◆ Records for the task:

******

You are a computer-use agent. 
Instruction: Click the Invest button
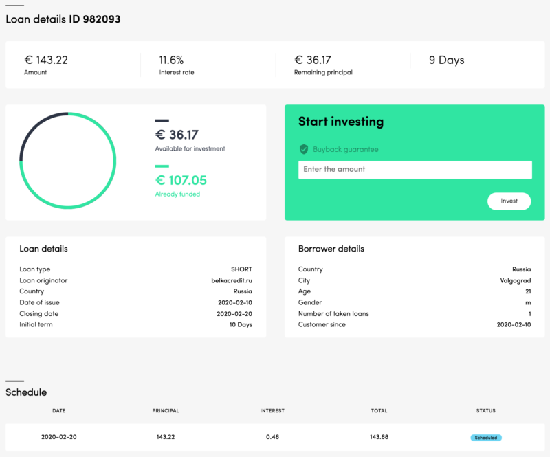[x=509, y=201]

******

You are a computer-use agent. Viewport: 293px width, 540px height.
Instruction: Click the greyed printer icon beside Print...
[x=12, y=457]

******

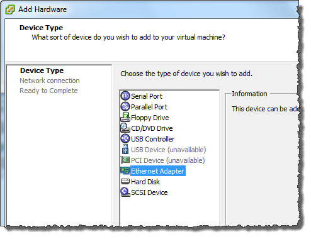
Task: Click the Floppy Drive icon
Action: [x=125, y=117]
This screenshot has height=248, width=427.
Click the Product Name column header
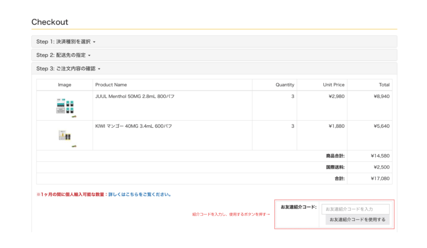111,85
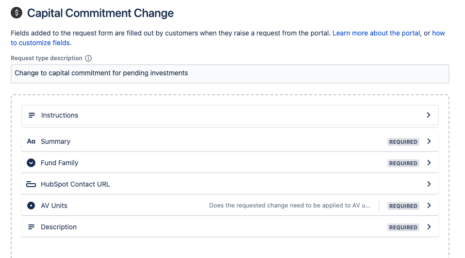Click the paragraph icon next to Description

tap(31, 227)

******

◆ Task brief:
Find each line above that contains "width", and copy those lines.

◆ Output for this exercise:
You are a computer-use agent. Viewport: 293px width, 540px height.
This screenshot has height=248, width=427.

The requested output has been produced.